Insufficient training data poses significant challenges to training a deep convolutional neural network (CNN) to solve a target task. One common solution to this problem is to use transfer learning with pre-trained networks to apply knowledge learned from one domain with sufficient data to a new domain with limited data and avoid training a deep network from scratch. However, for such methods to work in a transfer learning setting, learned features from the source domain need to be generalizable to the target domain, which is not guaranteed since the feature space and distributions of the source and target data may be different. This thesis aims to explore and understand the use of orthogonal convolutional neural networks to improve learning of diverse, generic features that are transferable to a novel task. In this thesis, orthogonal regularization is used to pre-train deep CNNs to investigate if and how orthogonal convolution may improve feature extraction in transfer learning. Experiments using two limited medical image datasets in this thesis suggests that orthogonal regularization improves generality and reduces redundancy of learned features more effectively in certain deep networks for transfer learning. The results on feature selection and classification demonstrate the improvement in transferred features helps select more expressive features that improves generalization performance. To understand the effectiveness of orthogonal regularization on different architectures, this work studies the effects of residual learning on orthogonal convolution. Specifically, this work examines the presence of residual connections and its effects on feature similarities and show residual learning blocks help orthogonal convolution better preserve feature diversity across convolutional layers of a network and alleviate the increase in feature similarities caused by depth, demonstrating the importance of residual learning in making orthogonal convolution more effective.

#### TASK DETAILS:
Reproduce the abstract above on orthogonal regularization in transfer learning word for word, in full.

#### EXTRACTED MATERIAL:
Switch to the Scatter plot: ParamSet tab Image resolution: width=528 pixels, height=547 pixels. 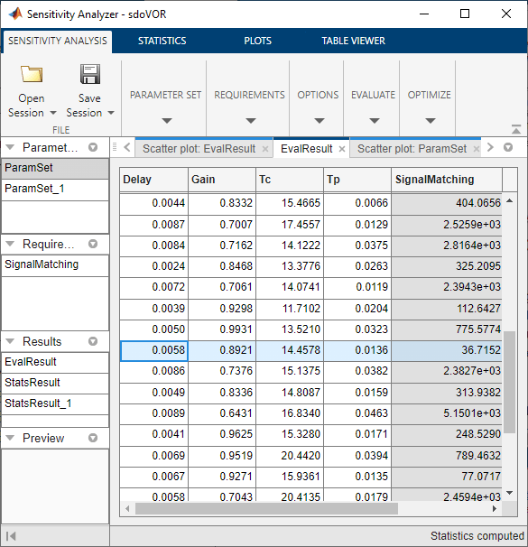tap(412, 149)
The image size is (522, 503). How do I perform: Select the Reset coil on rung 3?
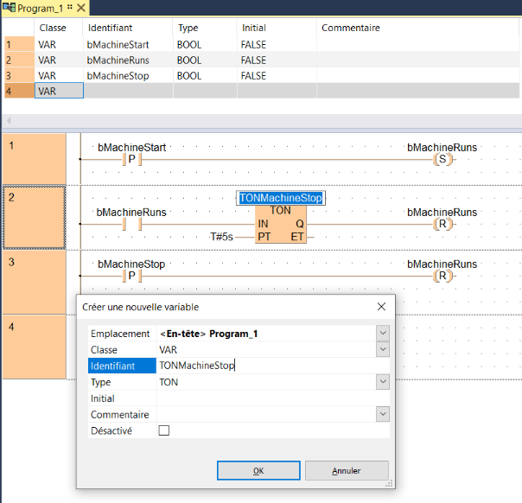442,276

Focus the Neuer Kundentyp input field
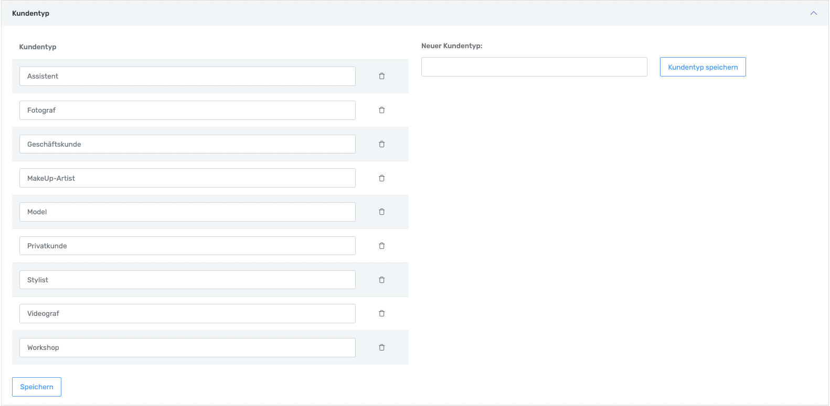point(534,67)
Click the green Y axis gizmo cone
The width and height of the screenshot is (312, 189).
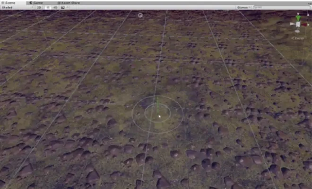coord(298,18)
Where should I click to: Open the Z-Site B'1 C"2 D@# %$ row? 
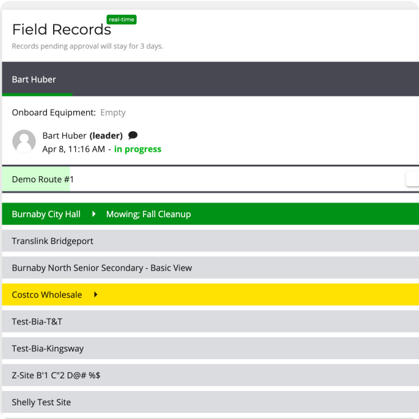coord(210,375)
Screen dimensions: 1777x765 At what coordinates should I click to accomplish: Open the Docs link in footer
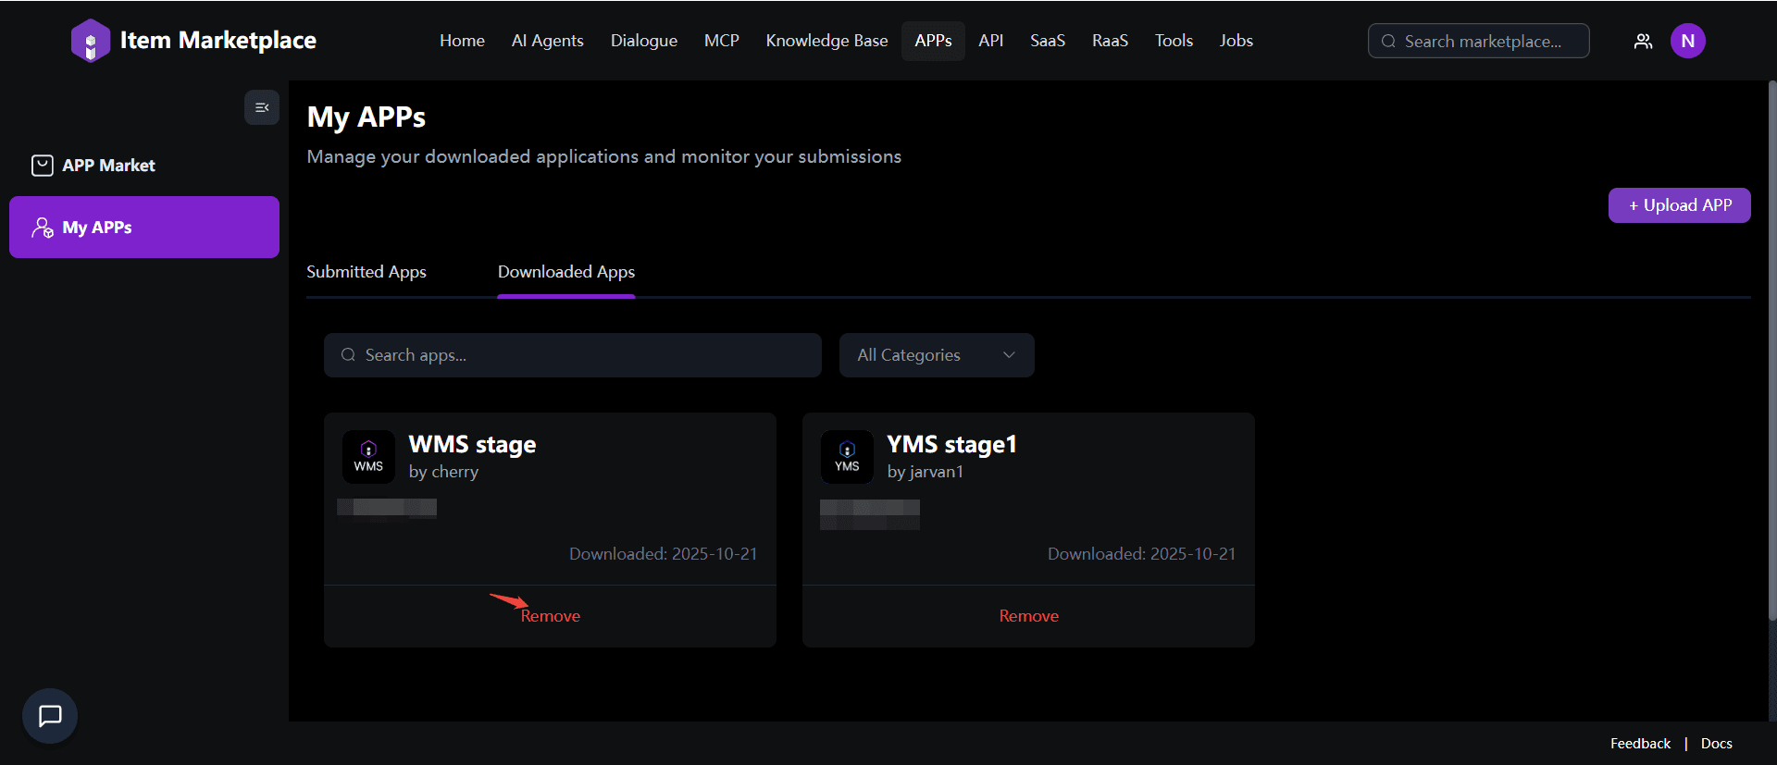(1716, 744)

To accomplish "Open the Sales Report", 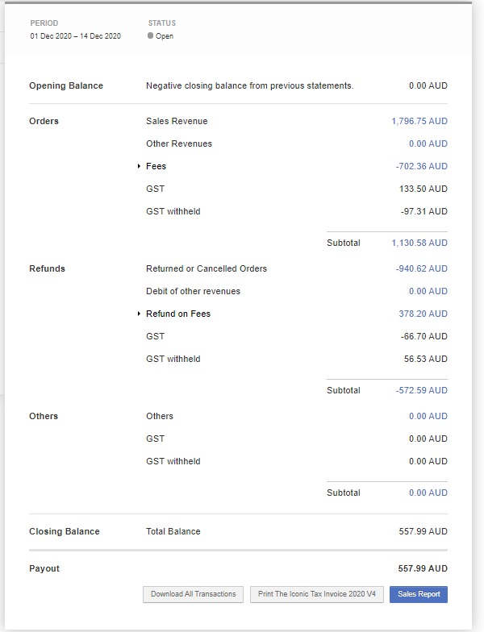I will click(x=418, y=594).
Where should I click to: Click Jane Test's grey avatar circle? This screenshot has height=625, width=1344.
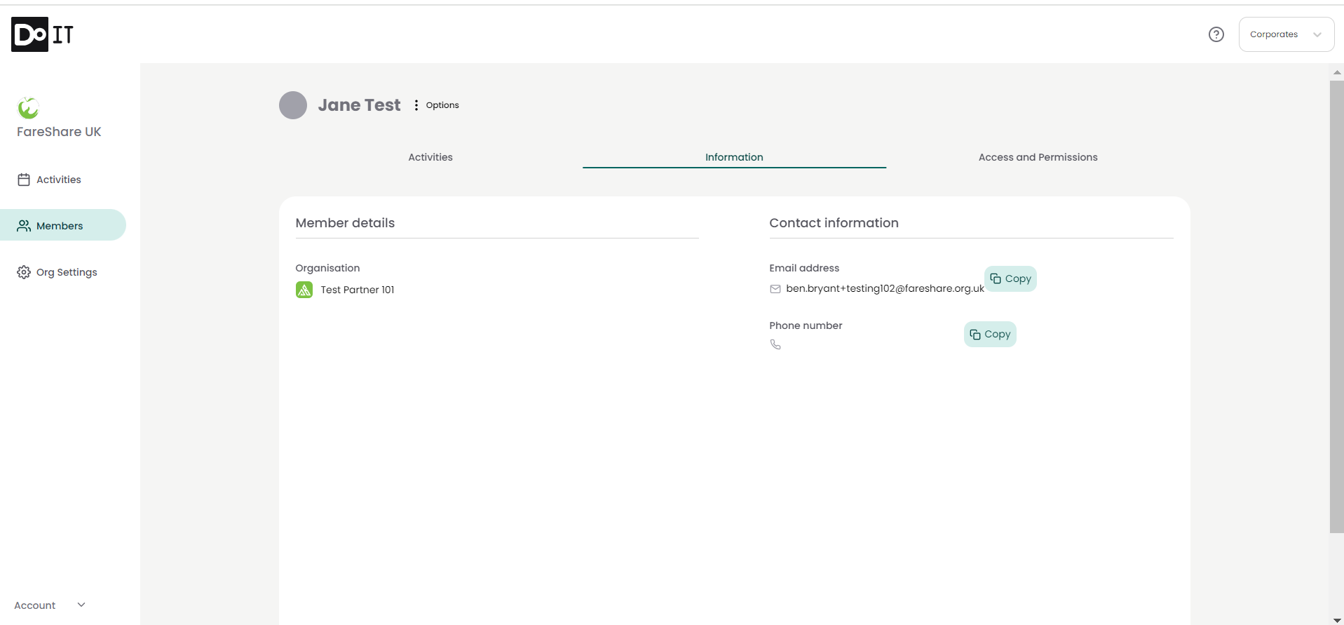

#### REPLY:
Insufficient training data poses significant challenges to training a deep convolutional neural network (CNN) to solve a target task. One common solution to this problem is to use transfer learning with pre-trained networks to apply knowledge learned from one domain with sufficient data to a new domain with limited data and avoid training a deep network from scratch. However, for such methods to work in a transfer learning setting, learned features from the source domain need to be generalizable to the target domain, which is not guaranteed since the feature space and distributions of the source and target data may be different. This thesis aims to explore and understand the use of orthogonal convolutional neural networks to improve learning of diverse, generic features that are transferable to a novel task. In this thesis, orthogonal regularization is used to pre-train deep CNNs to investigate if and how orthogonal convolution may improve feature extraction in transfer learning. Experiments using two limited medical image datasets in this thesis suggests that orthogonal regularization improves generality and reduces redundancy of learned features more effectively in certain deep networks for transfer learning. The results on feature selection and classification demonstrate the improvement in transferred features helps select more expressive features that improves generalization performance. To understand the effectiveness of orthogonal regularization on different architectures, this work studies the effects of residual learning on orthogonal convolution. Specifically, this work examines the presence of residual connections and its effects on feature similarities and show residual learning blocks help orthogonal convolution better preserve feature diversity across convolutional layers of a network and alleviate the increase in feature similarities caused by depth, demonstrating the importance of residual learning in making orthogonal convolution more effective.